━━━━━ DATA ENTRIES

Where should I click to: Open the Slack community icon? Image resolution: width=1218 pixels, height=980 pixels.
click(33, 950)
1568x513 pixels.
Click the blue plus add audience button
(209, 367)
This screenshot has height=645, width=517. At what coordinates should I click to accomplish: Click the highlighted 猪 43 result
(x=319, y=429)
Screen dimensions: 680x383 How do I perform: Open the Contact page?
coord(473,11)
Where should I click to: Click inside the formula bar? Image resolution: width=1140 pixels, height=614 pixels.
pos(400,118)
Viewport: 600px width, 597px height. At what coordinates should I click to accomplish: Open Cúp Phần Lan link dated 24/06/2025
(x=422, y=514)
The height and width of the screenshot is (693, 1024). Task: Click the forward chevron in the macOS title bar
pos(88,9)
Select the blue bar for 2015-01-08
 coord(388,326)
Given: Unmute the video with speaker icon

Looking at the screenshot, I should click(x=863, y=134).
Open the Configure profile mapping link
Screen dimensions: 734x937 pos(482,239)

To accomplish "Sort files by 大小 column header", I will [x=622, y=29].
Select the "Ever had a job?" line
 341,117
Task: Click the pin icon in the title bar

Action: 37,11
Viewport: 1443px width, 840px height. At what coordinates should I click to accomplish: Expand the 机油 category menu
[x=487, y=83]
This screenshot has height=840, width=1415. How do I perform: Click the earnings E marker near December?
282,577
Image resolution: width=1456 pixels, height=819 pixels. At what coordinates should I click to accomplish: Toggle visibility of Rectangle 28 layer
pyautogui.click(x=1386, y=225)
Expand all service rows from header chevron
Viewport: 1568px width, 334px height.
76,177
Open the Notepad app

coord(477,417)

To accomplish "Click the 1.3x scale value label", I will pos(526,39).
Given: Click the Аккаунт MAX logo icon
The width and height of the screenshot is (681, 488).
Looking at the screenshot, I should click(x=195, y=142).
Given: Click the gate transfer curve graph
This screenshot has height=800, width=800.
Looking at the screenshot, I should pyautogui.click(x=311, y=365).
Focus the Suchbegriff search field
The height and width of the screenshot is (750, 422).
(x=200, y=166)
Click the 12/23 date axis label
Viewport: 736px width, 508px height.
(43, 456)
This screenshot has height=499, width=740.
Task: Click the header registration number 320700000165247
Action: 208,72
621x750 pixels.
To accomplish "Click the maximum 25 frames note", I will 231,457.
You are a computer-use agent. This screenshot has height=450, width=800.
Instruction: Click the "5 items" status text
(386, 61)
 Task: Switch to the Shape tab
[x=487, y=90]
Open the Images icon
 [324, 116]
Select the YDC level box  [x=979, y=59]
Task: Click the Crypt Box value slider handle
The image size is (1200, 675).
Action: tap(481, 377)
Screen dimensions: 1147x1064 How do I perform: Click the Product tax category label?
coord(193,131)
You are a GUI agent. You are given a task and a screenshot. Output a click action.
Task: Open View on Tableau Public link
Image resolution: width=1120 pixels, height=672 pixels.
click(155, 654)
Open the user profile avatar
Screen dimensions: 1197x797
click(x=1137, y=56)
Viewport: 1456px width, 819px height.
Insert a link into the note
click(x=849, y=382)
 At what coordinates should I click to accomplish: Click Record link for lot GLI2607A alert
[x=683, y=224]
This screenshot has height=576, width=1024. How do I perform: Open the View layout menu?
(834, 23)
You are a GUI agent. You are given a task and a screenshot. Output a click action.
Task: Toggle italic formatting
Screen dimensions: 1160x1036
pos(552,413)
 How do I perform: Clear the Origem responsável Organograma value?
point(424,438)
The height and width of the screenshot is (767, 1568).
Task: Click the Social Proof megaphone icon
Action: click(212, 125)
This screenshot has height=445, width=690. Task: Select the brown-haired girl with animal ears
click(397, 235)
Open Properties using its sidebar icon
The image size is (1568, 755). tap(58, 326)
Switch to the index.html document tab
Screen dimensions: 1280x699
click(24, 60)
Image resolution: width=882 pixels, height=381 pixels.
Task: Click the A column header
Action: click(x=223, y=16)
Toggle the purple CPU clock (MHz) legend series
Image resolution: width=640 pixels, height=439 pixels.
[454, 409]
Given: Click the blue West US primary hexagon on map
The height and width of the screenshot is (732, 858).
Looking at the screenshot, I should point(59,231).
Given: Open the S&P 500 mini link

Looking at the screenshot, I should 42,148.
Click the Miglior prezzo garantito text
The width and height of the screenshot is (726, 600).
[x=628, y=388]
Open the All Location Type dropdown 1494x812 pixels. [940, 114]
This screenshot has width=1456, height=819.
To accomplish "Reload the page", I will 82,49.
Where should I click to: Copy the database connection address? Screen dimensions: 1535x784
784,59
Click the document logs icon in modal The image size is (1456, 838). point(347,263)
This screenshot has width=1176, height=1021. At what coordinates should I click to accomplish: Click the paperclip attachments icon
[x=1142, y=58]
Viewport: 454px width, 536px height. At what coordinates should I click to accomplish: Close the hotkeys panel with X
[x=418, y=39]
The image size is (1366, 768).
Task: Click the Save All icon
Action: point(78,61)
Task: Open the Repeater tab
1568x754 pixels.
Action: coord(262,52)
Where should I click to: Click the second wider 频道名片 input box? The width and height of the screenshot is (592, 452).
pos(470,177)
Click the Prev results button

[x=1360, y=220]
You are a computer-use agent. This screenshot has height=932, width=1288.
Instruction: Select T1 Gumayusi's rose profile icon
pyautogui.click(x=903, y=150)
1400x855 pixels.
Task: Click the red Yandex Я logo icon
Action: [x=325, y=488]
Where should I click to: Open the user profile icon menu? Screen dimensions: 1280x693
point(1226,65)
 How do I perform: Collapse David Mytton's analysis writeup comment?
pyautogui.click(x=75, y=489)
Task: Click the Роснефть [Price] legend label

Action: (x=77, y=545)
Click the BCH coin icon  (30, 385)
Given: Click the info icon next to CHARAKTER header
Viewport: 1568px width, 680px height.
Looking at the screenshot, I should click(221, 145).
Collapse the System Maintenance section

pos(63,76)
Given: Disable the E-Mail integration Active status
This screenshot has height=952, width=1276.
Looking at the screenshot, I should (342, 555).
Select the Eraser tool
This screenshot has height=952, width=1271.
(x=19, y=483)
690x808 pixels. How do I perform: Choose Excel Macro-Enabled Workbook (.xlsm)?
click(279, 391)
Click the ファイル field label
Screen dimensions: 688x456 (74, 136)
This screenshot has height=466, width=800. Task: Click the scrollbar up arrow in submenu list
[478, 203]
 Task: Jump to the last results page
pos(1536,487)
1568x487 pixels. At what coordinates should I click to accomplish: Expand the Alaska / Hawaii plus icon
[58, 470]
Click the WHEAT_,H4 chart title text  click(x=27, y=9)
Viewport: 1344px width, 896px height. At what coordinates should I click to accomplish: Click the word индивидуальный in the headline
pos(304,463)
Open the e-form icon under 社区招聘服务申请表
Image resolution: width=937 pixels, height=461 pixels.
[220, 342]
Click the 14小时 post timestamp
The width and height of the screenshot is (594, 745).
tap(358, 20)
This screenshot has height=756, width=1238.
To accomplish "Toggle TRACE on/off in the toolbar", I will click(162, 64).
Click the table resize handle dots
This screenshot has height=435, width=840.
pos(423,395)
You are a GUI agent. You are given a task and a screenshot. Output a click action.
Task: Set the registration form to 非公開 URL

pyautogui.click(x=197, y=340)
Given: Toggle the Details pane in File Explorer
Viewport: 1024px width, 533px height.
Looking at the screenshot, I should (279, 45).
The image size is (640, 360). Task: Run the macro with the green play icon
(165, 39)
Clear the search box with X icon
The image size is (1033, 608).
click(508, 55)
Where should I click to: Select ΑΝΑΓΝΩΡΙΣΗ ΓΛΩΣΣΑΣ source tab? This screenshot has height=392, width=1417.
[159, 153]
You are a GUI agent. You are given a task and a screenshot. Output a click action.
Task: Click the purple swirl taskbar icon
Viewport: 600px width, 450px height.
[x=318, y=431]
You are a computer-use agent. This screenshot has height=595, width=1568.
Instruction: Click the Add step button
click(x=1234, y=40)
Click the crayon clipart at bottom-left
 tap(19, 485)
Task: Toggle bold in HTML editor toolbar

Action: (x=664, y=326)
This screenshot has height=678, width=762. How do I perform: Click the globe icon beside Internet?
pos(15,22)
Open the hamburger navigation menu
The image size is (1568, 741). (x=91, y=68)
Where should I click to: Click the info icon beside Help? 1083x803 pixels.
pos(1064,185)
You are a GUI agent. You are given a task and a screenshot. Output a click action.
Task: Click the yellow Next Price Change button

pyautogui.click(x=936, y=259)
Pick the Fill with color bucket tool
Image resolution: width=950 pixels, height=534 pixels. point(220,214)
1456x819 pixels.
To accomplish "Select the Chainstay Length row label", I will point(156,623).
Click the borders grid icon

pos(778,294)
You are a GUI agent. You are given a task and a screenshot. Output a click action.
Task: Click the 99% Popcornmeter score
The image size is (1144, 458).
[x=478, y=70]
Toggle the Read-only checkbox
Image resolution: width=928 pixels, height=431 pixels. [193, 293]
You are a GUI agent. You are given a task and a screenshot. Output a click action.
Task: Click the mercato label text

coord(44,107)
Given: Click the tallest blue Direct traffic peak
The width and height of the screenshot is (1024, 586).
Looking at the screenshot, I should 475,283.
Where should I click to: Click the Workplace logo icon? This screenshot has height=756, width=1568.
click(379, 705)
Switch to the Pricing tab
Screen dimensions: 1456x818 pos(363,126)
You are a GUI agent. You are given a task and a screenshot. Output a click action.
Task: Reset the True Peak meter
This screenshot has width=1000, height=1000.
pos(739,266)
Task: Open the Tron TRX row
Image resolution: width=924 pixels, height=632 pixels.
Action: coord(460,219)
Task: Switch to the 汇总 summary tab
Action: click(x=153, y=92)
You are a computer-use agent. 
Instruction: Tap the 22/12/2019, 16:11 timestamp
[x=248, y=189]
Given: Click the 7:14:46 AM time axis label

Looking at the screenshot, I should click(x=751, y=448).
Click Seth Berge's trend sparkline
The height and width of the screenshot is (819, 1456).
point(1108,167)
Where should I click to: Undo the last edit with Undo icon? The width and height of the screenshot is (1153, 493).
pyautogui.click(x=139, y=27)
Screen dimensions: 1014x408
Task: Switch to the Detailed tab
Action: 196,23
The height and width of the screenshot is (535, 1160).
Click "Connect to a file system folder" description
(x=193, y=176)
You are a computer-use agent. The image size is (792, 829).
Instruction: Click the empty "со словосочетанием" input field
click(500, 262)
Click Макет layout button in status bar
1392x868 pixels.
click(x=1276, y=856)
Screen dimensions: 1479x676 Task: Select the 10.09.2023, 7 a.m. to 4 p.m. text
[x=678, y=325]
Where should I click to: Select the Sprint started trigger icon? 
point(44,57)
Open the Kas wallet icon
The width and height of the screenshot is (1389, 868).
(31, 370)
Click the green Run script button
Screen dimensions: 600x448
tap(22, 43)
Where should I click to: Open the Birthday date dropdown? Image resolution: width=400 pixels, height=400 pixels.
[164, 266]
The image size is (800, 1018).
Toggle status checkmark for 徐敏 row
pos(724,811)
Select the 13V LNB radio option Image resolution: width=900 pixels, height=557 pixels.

━━━━━━━━━━

TASK TO CARRY OUT:
Collect every line from the data above that contains the word "Expand", copying each one in full. Case counts, so match only that exact capitalization.

SOLUTION:
Viewport: 1443px width, 840px height. At what coordinates should I click to accomplish: Expand the 机油 category menu
Expand all service rows from header chevron
1568x487 pixels. At what coordinates should I click to accomplish: Expand the Alaska / Hawaii plus icon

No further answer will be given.